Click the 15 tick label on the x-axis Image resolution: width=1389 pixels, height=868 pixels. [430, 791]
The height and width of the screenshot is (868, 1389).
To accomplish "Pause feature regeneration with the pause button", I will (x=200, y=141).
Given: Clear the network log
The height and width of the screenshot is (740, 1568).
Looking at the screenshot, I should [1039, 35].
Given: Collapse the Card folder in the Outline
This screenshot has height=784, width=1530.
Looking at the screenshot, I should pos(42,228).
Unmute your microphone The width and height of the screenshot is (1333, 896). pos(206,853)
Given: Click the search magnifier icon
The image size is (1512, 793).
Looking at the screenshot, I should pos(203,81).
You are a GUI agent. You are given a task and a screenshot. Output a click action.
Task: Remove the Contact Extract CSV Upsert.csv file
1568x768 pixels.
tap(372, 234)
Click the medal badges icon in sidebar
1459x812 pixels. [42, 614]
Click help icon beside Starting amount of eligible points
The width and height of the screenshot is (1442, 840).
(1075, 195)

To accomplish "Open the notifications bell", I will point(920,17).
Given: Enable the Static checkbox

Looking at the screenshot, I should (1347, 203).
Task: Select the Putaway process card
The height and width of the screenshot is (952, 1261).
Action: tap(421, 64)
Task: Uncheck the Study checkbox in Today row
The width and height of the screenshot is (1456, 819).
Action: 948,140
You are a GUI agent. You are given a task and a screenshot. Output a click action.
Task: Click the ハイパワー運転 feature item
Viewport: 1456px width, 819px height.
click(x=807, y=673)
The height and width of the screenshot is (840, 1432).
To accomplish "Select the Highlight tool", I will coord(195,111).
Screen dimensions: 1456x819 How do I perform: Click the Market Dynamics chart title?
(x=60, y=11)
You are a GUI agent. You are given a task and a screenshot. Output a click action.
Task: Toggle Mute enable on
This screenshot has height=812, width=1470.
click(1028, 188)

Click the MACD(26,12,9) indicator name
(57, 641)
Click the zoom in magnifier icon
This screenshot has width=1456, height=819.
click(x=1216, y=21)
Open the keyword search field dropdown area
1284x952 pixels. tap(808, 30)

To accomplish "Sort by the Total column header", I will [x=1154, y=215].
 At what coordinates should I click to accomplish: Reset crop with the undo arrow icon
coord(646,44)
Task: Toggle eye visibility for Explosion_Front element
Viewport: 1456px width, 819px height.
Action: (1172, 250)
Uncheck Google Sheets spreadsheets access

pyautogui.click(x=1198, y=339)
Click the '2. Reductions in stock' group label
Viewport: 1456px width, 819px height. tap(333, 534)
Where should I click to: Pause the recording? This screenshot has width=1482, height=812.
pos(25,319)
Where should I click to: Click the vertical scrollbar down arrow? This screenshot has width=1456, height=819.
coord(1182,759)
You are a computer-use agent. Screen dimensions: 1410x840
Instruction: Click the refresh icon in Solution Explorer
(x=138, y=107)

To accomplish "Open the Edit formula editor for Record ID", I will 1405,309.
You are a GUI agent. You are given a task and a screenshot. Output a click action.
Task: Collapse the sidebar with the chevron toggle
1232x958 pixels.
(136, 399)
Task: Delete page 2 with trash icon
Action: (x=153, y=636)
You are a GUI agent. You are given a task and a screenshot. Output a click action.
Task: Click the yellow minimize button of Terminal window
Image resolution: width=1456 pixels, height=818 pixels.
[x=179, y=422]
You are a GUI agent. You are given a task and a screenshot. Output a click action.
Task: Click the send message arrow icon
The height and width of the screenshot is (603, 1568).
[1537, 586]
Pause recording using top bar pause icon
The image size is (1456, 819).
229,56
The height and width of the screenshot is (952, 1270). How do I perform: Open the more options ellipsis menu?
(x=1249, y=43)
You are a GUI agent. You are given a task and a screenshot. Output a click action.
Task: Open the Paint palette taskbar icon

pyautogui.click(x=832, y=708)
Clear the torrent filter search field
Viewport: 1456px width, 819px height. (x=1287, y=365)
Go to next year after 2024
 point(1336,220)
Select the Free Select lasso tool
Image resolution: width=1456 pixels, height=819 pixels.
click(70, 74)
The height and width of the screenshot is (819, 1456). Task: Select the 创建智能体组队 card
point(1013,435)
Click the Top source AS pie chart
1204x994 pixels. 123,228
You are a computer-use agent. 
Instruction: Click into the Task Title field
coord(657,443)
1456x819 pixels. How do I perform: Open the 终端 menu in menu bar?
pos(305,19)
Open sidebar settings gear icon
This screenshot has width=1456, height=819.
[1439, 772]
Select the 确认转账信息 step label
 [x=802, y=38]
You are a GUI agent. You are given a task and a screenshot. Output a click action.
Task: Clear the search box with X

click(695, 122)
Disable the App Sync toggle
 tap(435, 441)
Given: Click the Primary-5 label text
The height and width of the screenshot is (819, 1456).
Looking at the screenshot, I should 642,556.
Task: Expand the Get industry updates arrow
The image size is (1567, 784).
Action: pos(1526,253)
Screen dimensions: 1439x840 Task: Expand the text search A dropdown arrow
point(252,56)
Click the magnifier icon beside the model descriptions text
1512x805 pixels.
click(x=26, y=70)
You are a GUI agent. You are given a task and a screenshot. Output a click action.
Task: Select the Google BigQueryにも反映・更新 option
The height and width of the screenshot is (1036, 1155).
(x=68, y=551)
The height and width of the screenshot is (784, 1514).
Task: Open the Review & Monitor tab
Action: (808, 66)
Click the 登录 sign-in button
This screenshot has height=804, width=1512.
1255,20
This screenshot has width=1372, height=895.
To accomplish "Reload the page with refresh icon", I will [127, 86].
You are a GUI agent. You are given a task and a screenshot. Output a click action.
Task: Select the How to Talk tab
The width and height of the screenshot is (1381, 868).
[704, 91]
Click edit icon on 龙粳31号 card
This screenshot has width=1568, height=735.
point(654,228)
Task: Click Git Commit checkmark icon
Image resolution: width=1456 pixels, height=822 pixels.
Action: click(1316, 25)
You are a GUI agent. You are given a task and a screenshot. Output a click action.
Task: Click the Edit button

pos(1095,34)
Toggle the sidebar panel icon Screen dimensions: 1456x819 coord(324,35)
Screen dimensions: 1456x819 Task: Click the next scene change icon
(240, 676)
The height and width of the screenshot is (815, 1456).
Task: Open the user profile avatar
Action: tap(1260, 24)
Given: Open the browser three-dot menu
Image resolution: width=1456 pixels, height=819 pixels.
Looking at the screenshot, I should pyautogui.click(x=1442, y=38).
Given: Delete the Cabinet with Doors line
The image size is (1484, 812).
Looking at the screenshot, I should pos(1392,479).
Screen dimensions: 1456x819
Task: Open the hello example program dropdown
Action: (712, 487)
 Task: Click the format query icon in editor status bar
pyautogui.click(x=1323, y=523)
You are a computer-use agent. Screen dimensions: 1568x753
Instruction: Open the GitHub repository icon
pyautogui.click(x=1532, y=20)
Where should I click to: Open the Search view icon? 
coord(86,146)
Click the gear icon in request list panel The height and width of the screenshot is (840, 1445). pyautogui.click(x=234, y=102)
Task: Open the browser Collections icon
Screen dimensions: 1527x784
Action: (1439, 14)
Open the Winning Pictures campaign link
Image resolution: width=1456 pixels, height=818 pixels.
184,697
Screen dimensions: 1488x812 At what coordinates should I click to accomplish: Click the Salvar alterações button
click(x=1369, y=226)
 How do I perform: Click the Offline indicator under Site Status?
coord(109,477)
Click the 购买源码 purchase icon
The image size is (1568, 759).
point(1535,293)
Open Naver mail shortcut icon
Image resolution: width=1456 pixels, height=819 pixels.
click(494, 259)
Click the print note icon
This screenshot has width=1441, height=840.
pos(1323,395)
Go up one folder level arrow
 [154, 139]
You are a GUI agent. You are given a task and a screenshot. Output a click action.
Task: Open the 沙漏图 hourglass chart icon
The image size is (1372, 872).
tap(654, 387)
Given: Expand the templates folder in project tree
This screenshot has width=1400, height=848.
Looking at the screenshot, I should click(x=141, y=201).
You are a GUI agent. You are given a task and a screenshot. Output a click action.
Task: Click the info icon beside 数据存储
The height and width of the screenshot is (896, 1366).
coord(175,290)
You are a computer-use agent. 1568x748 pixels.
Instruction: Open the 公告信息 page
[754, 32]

▶ _EXERCISE PROMPT_: Please find every line in the records that contains the word "beside", and copy it out.

▶ _PROBLEM SOLUTION_:
Click help icon beside Starting amount of eligible points
Click the magnifier icon beside the model descriptions text
Task: Click the info icon beside 数据存储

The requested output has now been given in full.